The Lessons of Love

Regardless whether passionate, romantic love is universal or unique to us, there is considerable evidence that what renders people particulary vulnerable to it is anxiety. It whips up the wherewithal to love. And anxiety is not alone; in fact, there are a number of predictable precursors to love.

To test the idea that emotions such as fear, which produces anxiety, can amplify attraction, Santa Cruz's Arthur Aron recorded the responses of two sets of men to an attractive woman. But one group first had to cross a narrow 450-foot-long bridge that swayed in the wind over a 230-foot drop - a pure prescription for anxiety. The other group tromped confidently across a seemingly safe bridge. Both groups encountered Miss Lovely, a decoy, as they stepped back onto terra firma.

Aron's attractive confederate stopped each young man to explain that she was doing a class project and asked if he would complete a questionnaire. Once he finished, she handed him her telephone number, saying that she would be happy to explain her project in greater detail.

Who called? Nine of the 33 men on the suspension bridge telephoned, while only two of the men on the safe bridge called. It is not impossible that the callers simply wanted details on the project, but Aron suspects instead that a combustible mix of excitement and anxiety prompted the men to become interested in their attractive interviewee.

Along similar if less treacherous lines, Aron has most recently looked at eleven possible precursors to love. He compiled the list by conducting a comprehensive literature search for candidate items. If you have a lot in common with or live and work close to someone you find attractive, your chances of falling in love are good, the literature suggests.

Other general factors proposed at one time or another as good predictors include being liked by the other, a partner's positive social status, a partner's ability to fill your needs, your readiness for entering a relationship, your isolation from others, mystery, and exciting surroundings or circumstances. Then there are specific cues, like hair color, eye expression, and face shape.

To test the viability and relative importance of these eleven putative factors, Aron asked three different groups of people to give real-life accounts of falling in love. Predictably, desirable characteristics, such as good looks and personality, made the top of the list. But proximity, readiness to develop a relationship, and exciting surroundings and circumstances ranked close behind.

The big surprise: reciprocity. Love is at heart a two-way event. The perception of being liked ranked just as high as the presence of desirable characteristics in the partner. "The combination of the two appears to be very important," says Aron. In fact, love just may not be possible without it.

Sprecher and is colleagues got much the same results in a very recent cross-cultural survey. They and their colleagues interviewed 1,667 men and women in the U. S., Russia, and Japan. They asked the people to think about the last time they had fallen in love or been infatuated. Then they asked about the circumstance that surrounded the love experience.

Surprisingly, the rank ordering of the factors was quite similar in all three cultures.

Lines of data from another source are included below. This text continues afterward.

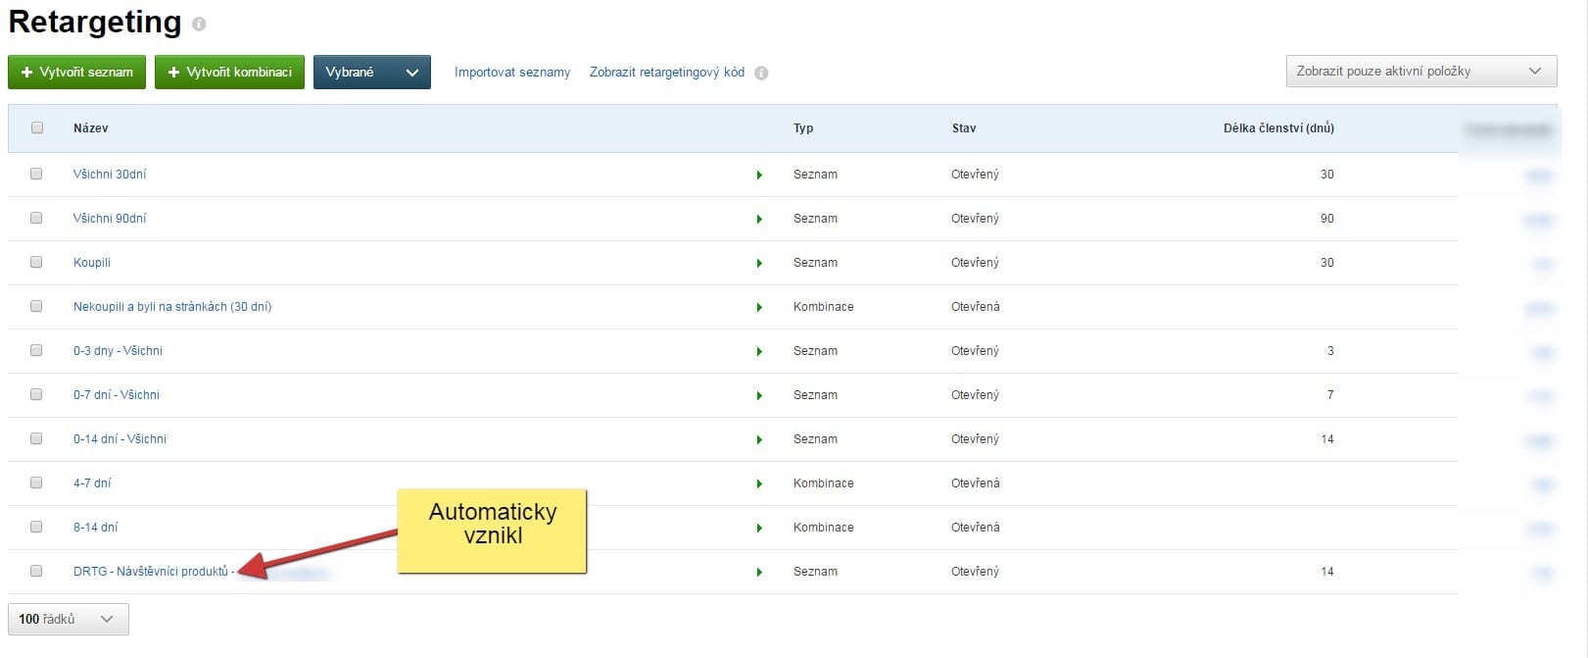Click green arrow icon in Koupili row
Image resolution: width=1588 pixels, height=658 pixels.
759,263
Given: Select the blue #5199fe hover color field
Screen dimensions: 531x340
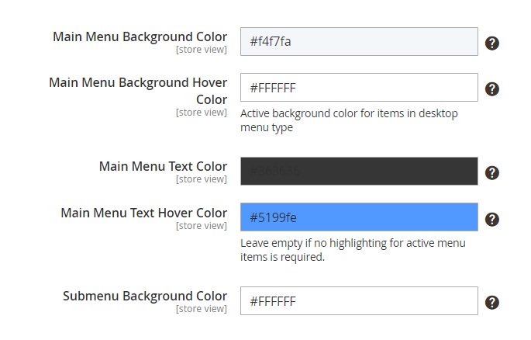Looking at the screenshot, I should coord(359,217).
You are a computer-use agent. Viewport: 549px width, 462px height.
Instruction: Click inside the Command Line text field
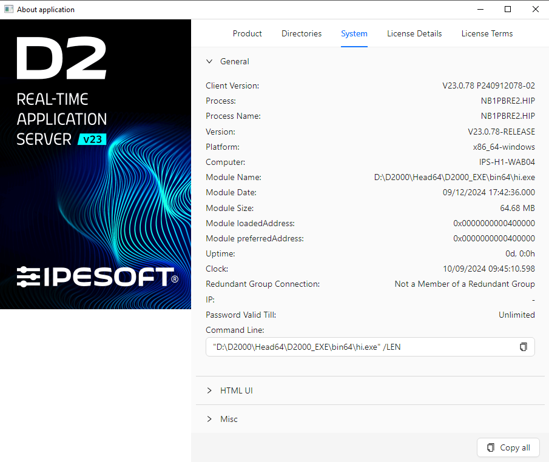[x=358, y=347]
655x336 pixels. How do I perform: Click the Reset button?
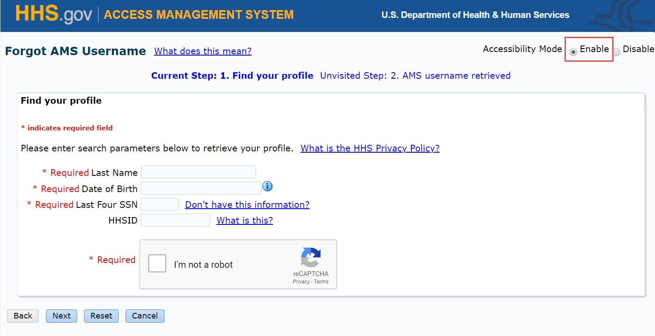coord(101,315)
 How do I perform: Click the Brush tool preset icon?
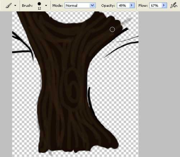[9, 5]
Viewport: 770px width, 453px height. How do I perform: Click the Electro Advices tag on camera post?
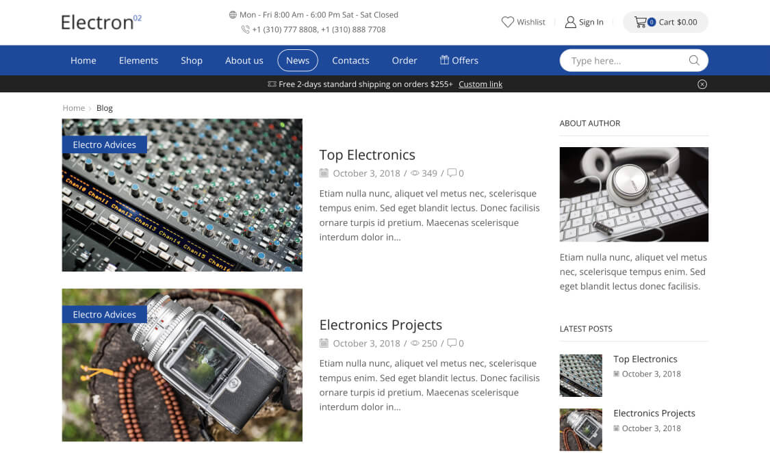tap(105, 315)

In all three, men and women consider reciprocal liking, personality, and physical appearance to be especially important. A partner's social status and the approval of family and friends are way down the fist. The crosscultural validation of predisposing influences suggests that reciprocal liking, desirable personality and physical features may be universal elements of love, among the sine qua non of love, part of its heart and soul.

FRIENDSHIP OVER PASSION

Another tack to the intangible of love is the "prototype" approach. This is the study of our conceptions of love, what we think" love is.

In 1988, Beverly Fehr, Ph.D., of the University of Winnipeg in Canada conducted a series of six studies designed to determine what "love" and "commitment" have in common. Assorted theories suggested they could be anything from mutually inclusive to completely separate. Fehr asked subjects to list characteristics of love and to list features of commitment. Then she asked them to determine which qualities were central and which more peripheral to each.

People's concepts of the two were to some degree overlapping. Such elements as trust, caring, respect, honesty, devotion, sacrifice, and contentment were deemed attributes of both love and commitment. But such other factors as intimacy, happiness, and a desire to be with the other proved unique to love (while commitment alone demanded perseverence, mutual agreement, obligation, and even a feeling of being trapped).

The findings of Fehr's set of studies, as well as others, defy many expectations. Most subjects said they consider caring, trust, respect, and honesty central to love - while passion-related events like touching, sexual passion, and physical attraction are only peripheral. "They are not very central to our concept of love," Fehr shrugs.

Recently, Fehr explored gender differences in views of love - and found remarkably few. Both men and women put forth friendship as primary to love. Only in a second study, which asked subjects to match their personal ideal of love to various descriptions, did any differences show up. More so than women, men tended to rate erotic, romantic love closer to their personal conception of love.